Michelle Bachelet tidak memerinci pembunuhan dalam pidatonya kepada Dewan Hak Asasi Manusia. Dia mendesak pembentukan mekanisme memantau tindakan Taliban.
Baca: Dewan HAM PBB Minta Taliban Pegang Teguh Komitmen Lindungi Perempuan
Di bawah resolusi yang disepakati pada Selasa, 24 Agustus 2021 oleh forum Jenewa, Bachelet akan melaporkan kembali pada sesi September-Oktober tentang situasi dan pelanggaran yang dilakukan Taliban. Hal tersebut bakal dituangkan dalam laporan tertulis yang lebih lengkap pada Maret 2022.
"Perlakuan Taliban terhadap perempuan dan anak perempuan akan menjadi garis merah mendasar," kata Bachelet pada sesi darurat dewan, yang diadakan atas permintaan Pakistan dan Organisasi Kerja sama Islam (OKI), seperti dikutip AFP, Rabu, 25 Agustus 2021.
Duta Besar Pakistan Khalil Hashmi mengatakan resolusi itu menyuarakan keprihatinan serius atas laporan pelanggaran dan mengirim pesan solidaritas kepada rakyat Afghanistan.
Duta Besar Austria, Elisabeth Tichy-Fisslberger, berbicara atas nama Uni Eropa, mengatakan pihaknya bergabung dengan konsensus meskipun resolusi itu "gagal".
"Uni Eropa telah berusaha untuk meluncurkan penyelidikan internasional," katanya.
Nasir Ahmad Andisha, seorang diplomat senior Afghanistan dari pemerintah yang digulingkan, menyerukan pertanggungjawaban atas tindakan Taliban, menggambarkan situasi yang "tidak pasti dan mengerikan". Di mana jutaan orang takut akan keselamatan mereka.
"Pemantauan sangat penting untuk mencegah kekejaman lebih lanjut dan memastikan akuntabilitas," ujar Andisha dalam pembicaraan tersebut.

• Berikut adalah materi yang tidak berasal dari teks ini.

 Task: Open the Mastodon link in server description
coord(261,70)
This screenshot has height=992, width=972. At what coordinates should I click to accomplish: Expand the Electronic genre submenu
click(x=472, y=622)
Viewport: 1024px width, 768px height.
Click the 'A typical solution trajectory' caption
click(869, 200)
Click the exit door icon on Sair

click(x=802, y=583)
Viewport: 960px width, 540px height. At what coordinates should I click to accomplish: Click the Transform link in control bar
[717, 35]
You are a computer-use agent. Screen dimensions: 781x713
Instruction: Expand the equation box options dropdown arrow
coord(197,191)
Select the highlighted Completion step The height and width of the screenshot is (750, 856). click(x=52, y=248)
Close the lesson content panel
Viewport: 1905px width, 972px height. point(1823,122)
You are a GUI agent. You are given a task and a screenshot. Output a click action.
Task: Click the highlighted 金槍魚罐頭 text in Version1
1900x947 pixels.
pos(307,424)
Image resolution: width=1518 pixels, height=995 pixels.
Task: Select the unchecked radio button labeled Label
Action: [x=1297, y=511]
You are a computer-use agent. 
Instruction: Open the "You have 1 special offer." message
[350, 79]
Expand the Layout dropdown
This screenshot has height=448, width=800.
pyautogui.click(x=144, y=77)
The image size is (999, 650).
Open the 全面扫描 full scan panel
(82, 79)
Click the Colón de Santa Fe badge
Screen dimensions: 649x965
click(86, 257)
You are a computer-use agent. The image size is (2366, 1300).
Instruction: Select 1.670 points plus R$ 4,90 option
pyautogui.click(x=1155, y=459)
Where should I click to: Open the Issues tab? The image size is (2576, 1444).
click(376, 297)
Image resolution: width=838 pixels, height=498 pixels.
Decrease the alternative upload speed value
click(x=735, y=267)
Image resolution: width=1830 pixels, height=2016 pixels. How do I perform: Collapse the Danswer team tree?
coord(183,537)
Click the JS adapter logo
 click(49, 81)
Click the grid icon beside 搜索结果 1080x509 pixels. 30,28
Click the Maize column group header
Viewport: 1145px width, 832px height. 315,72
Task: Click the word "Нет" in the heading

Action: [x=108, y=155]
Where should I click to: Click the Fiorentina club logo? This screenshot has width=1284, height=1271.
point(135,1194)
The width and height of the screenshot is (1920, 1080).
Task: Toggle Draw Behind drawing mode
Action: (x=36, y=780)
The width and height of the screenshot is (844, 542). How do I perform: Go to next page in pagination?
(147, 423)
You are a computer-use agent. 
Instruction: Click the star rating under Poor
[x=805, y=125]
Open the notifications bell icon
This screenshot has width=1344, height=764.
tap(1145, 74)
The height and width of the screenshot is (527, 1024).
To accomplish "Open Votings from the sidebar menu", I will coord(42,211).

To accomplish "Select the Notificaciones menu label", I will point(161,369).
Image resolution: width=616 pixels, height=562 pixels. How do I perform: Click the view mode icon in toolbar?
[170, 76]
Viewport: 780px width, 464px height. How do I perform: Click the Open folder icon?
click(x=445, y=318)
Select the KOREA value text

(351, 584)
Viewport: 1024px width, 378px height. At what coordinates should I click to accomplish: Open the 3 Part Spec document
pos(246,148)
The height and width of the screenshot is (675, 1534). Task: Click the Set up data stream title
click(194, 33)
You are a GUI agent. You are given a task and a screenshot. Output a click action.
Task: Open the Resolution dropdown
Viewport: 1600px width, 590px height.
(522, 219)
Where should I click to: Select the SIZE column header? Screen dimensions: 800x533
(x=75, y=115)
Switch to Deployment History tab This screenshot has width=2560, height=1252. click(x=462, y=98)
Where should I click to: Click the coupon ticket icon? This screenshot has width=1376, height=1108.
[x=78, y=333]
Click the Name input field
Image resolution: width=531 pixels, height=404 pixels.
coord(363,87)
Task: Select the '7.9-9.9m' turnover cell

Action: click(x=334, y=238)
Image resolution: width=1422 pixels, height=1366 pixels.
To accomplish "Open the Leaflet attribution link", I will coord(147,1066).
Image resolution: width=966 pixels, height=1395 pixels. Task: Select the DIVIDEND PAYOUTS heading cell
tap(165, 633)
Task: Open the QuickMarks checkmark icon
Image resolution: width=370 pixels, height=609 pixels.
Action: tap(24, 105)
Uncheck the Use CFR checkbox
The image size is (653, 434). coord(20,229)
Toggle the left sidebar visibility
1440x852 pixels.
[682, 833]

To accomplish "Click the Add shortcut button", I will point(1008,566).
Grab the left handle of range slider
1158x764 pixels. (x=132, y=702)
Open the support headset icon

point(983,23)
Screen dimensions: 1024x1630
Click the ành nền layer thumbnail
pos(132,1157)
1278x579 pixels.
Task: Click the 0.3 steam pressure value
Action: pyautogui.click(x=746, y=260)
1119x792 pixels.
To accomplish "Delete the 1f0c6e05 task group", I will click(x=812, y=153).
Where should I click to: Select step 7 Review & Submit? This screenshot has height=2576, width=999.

Pakar hak asasi manusia PBB yang independen, dalam sebuah pernyataan bersama mengatakan, banyak orang bersembunyi saat "Taliban terus menggeledah rumah dari pintu ke pintu" dan penyitaan properti serta pembalasan dilaporkan.
"Tindakan Taliban selama bulan-bulan ini dan sampai saat ini mungkin merupakan kejahatan perang dan kejahatan terhadap kemanusiaan," ujar mereka.
Namun Duta Besar Tiongkok untuk PBB di Jenewa, Chen Xu, mengatakan bahwa Angkatan Darat AS dan militer mitra koalisi lainnya, termasuk Inggris dan Australia, harus bertanggung jawab atas dugaan pelanggaran hak oleh pasukan mereka di Afghanistan.
Amerika Serikat memang mengutuk serangan yang dikatakan dilakukan terhadap warga sipil, jurnalis, aktivis dan kelompok minoritas, tetapi mereka tidak menyebut nama Taliban.
Adapun Amnesty International mengatakan bahwa penyelidikannya atas pembantaian sembilan pria etnis Hazara di provinsi Ghazni bulan lalu adalah "bukti bahwa kapasitas Taliban untuk pembunuhan dan penyiksaan tidak berkurang".
“Sesi khusus Dewan Hak Asasi Manusia PBB telah gagal memberikan tanggapan yang kredibel terhadap meningkatnya krisis hak asasi manusia di Afghanistan,” pungkas Sekretaris Jenderal Amnesty International Agnes Callamard.